Vor der Ankunft bleibt noch viel zu tun, auch wenn dafür fünf Tage Zeit auf 2000 km Fahrt in den Süden bleiben. (Die lange Fahrt ist nötig, da die anschließende Fahrt noch weiter in den Süden gehen wird.) Alle Proben müssen reisefertig gemacht werden. Es gibt gefrorene, gekühlte, radioaktive und ohne besondere Vorkehrungen zu versendende Pakete, insgesamt mehr als je bei allen 200 Fahrten zuvor. Alle Pakete werden getrennt verschickt und müssen vollständige Inhaltsangaben für den Zoll enthalten. Auch die Exkursionskisten müssen auf den Weg nach Hause gebracht werden. Dann gibt es natürlich noch die Abschlussberichte für den wissenschaftlichen 'Initial Report' der in wenigen Wochen veröffentlicht wird.
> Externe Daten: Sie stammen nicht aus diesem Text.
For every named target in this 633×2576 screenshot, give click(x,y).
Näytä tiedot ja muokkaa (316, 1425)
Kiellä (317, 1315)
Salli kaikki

Da aber bisher das Programm ohne jede technische Störung verlaufen ist, besteht eine gewisse Hoffnung, dass wir vielleicht doch schon am Ostersonntag an Land gehen können. Und dann kommen wir zurück in den Frühling, während auf der Südhalbkugel der Herbst beginnt.

Die Forschungsfahrt 201 des ODP-Programms wird sicher in der wissenschaftlichen Literatur berühmt werden und angesichts der seltenen Möglichkeiten zur aseptischen Probenahme aus derartig alten Sedimenten vielleicht auch darüber hinaus von sich reden machen, wenn einmal alle Analysen und die daraus entstehenden Diplom- und Doktorarbeiten abgeschlossen sein werden.